The roofing felt gets stapled around a corner. I started on the top, bent the paper over the edges and stapled what I could.





To the right you see the quasi-hip roof covered with 30-pound felt paper. I have nothing but respect for roofers now.






The roof is 3/4 done. You can see the mitering I did over the slanted part of the roof. Also visible is the home-made skylight- one inch steel mesh covered with fiberglass cloth and resin. Lots of that Henry roof repair from the can went around the edge between the roof and the skylight.






This is the other part of the shed before it gets the top coat. Mitering kept the bumps down caused by a flat center with five sloping hips around the edges.

I sat on the top while Kimmie did the flat facia boards.

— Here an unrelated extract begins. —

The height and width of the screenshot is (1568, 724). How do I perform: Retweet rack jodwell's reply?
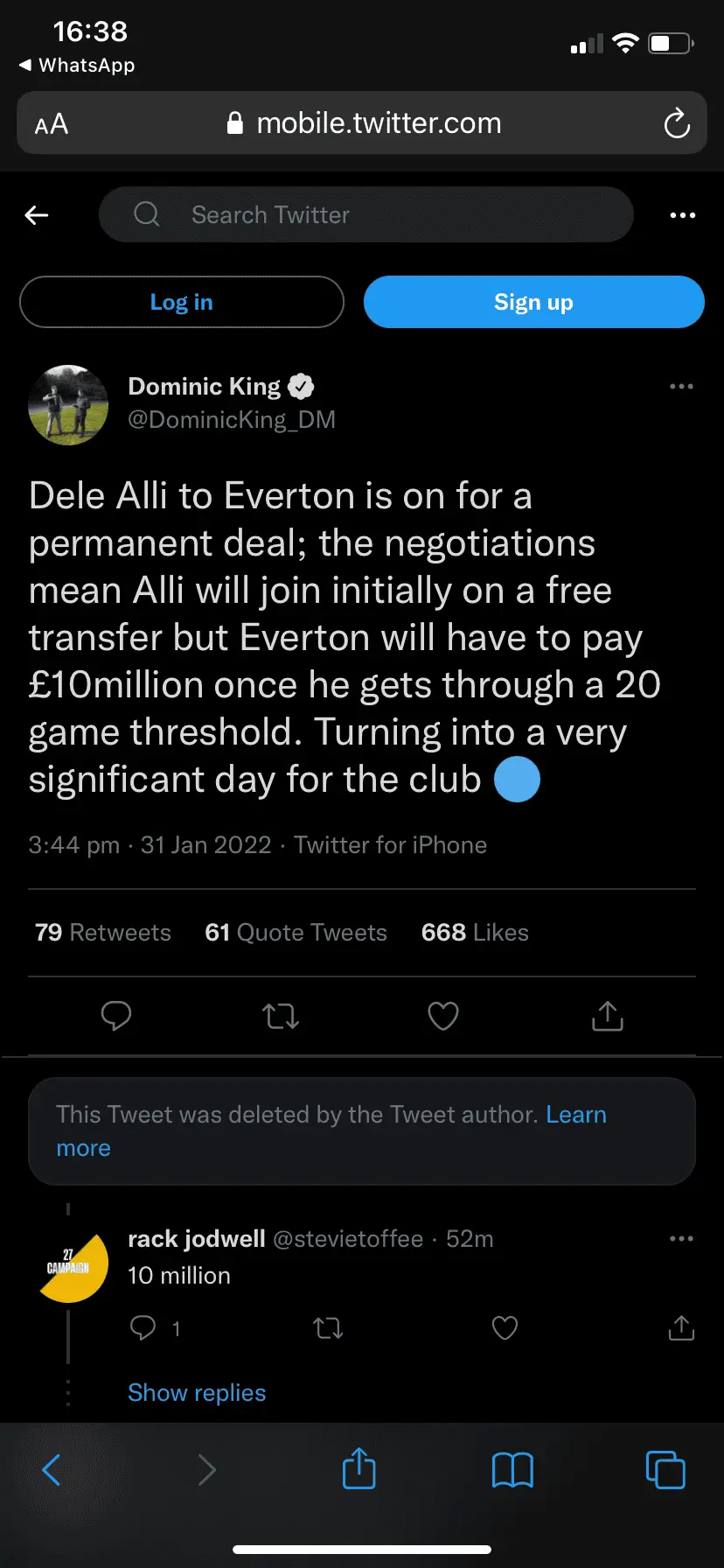coord(328,1328)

This tired old garden structure came with the house. When we bought the house in 1995, the house inspector had nothing good to say about parking a wooden structure so close to the ground. In the intervening dozen-plus years, the shed hasn't elevated itself.

I had an image of what I wanted- a clean shed, in the air a bit. The operative words were "clean" and "in the air." I began the nasty work. I took everything out- a couple of darkrooms, some plastic toys that my small son played with, shelves, a beer fridge, some gym lockers, more shelves and this huge wine rack. While unscrewing the shelves, my foot went through one corner of the rotted plywood floor. I got out my Sawzall and cut out some of the bad floor. (Nothing works as well as a Sawzall when you need one.)

When I pried up the cut-out plywood, I found a gazillion old plastic bags and a quantity of paper shred. After I removed a couple of armloads of plastic bags, a possum scared the crap out of me when he stuck his head up, as if to say, "Hey yoo! I'm livin' heah!" As the adrenalin died down, I collected all the trash and plastic bags and put 'em in the trash can for the Monday morning pickup.

On Saturday, I drove to Castro Valley Lumber, a place that's wonderful because it *smells* like a lumber store. A bit dark, but you know where you are- a place where lumber and concomitant accessories are the main and only commodities. The knowledgeable, helpful but slightly gruff proprietor sold me a sheet of 3/4" CDX plywood. I glued and screwed some cleats to hold up the replacement floor. I laid the plywood on the floor and used the hole as a template. The new floor went in with Grabbers and I Bondoed any evidence of my less-than-perfect carpentry. After dinner, I sanded the Bondo and the entire floor and put two coats of paint on the floor. It's now a sort of warm purplish light grey.

Sunday was the day to chop away the neighbor's feral and ferocious ivy that grows on the cyclone fence between our yards. At my age, chopping unwanted vegetation gets exceedingly old all too soon. I was covered in cobwebs, sawdust, funky grunge from the unknown varmints who'd made their home in my shed and dripping sweat. All in all, I needed a shower pretty badly! But before I could rinse off the nastiness, I had the added pleasure of scraping ivy from the external boards of the shed- the ivy spanned about 18 inches to the shed and had been growing into the side of the shed for a few years. Being able to walk around the back of the shed was a modest goal that I made impulsively and when I got to that point, I stopped chopping and lopping and chopping and raking and lopping and raking and ... well, you get the picture. Boy, that shower felt goo-oood!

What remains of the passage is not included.